Because its Ni. Haha


----------



## Pastelle (Dec 12, 2016)

ferroequinologist said:


> Think of that TV show Junkyard Wars, where people had to take stuff from a junkyard and make something. That is very much an Se activity that provides a sense of something more than just the doing.


This is one of more prominent things that confuse me and keep me from committing to a type. Many describe Se as nothing more than responding with action and cannot discern potential from the environment. What you are describing (makeshift creations) is often associated with Ne, seeing and utilizing "possibilities". From my understanding, isn't Ne nothing more than conceptual associations with the object? What I trying to say, is the aforementioned example of creativity showcasing Ne, Se, or not of functions?


----------



## Xcopy (Dec 10, 2016)

Azure the Dreamer said:


> Yeah my brother is a most definitely a Se dom as well. Hehe I worry about things later and they remind me of the present and near future is just as important.
> I'm not as good as focusing on the present as I would like to be with things. But S Dom family and friends do have my best interest at heart when giving advice even if I don't like to hear it sometimes. Listening to them has helped me out a lot.
> I definitely need the reminders.
> 
> ...


Indeed, it is helpful for me, in turn, to benefit from my more Ni using associates. It really keeps me out of trouble. 

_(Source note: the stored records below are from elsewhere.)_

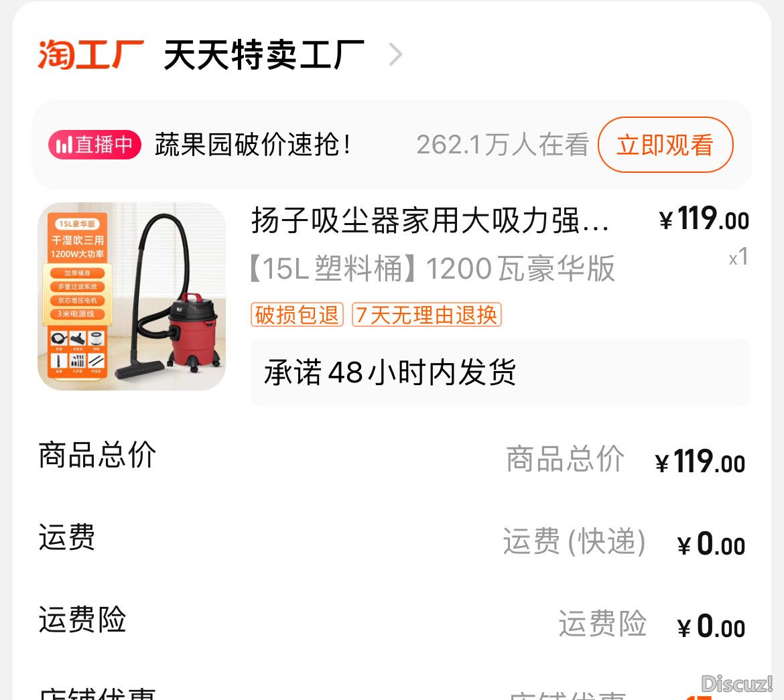Open the 天天特卖工厂 shop name
784x700 pixels.
[x=264, y=54]
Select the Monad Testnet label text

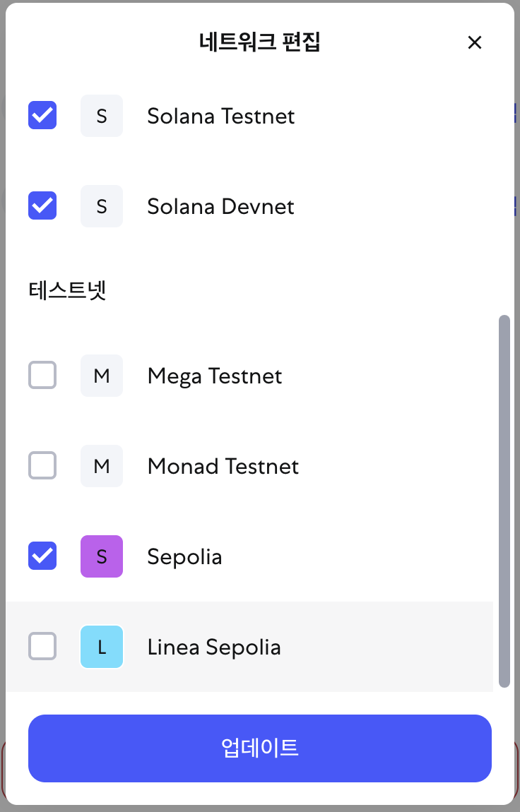click(223, 466)
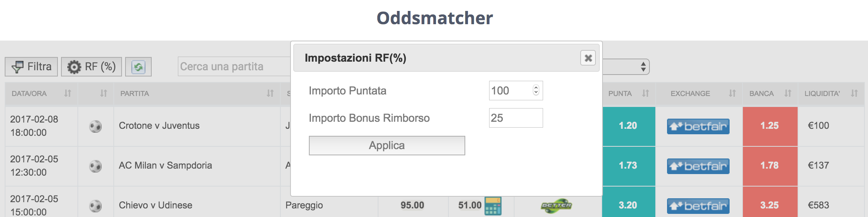Click the Importo Puntata stepper arrows

click(x=536, y=90)
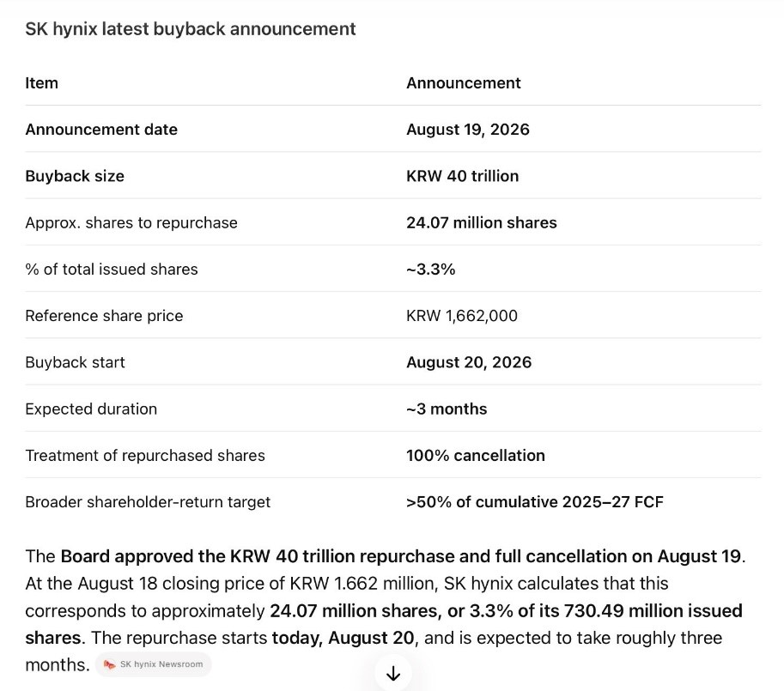Click the 100% cancellation value cell
Viewport: 784px width, 691px height.
tap(476, 455)
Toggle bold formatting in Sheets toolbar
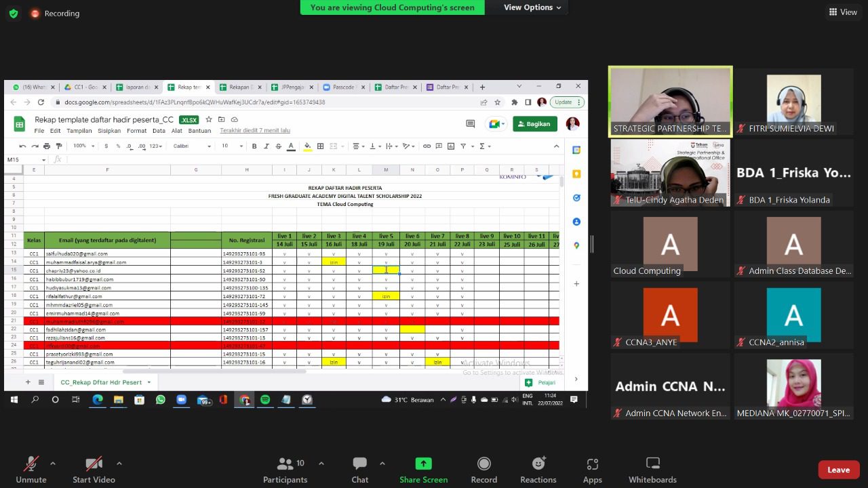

Thanks, but I cannot take credit for my signature. It is a quote from my favorite Youtuber. Roger Van Der Weide.


----------



## ferroequinologist (Jul 27, 2012)

Pastelle said:


> This is one of more prominent things that confuse me and keep me from committing to a type. Many describe Se as nothing more than responding with action and cannot discern potential from the environment. What you are describing (makeshift creations) is often associated with Ne, seeing and utilizing "possibilities". From my understanding, isn't Ne nothing more than conceptual associations with the object? What I trying to say, is the aforementioned example of creativity showcasing Ne, Se, or not of functions?


Think of Ne asking the question "What could I do?" While Se asks "What can I do?" One sees beyond the moment, the physical reality, and into the conceptual. the other sees the potential that is right in front of it. Taking junk, and turning it into something is Se, seeing the junk, and imagining something totally other (I'm not Ne, so I would have to guess), like maybe maybe a city of creatures made of junk, living in the junkyard, with a whole, hidden life... (lame, yes, I know) would be more Ne. Science fiction vs. fantasy. So, Se takes what's there, and makes something of it, but Ne takes what isn't there, but only suggested--concepts of their own making--and goes with that instead. Se feels more comfortable with the prior, and Ne with the latter (though both may take advantage of either, depending on circumstances, imagination, etc.)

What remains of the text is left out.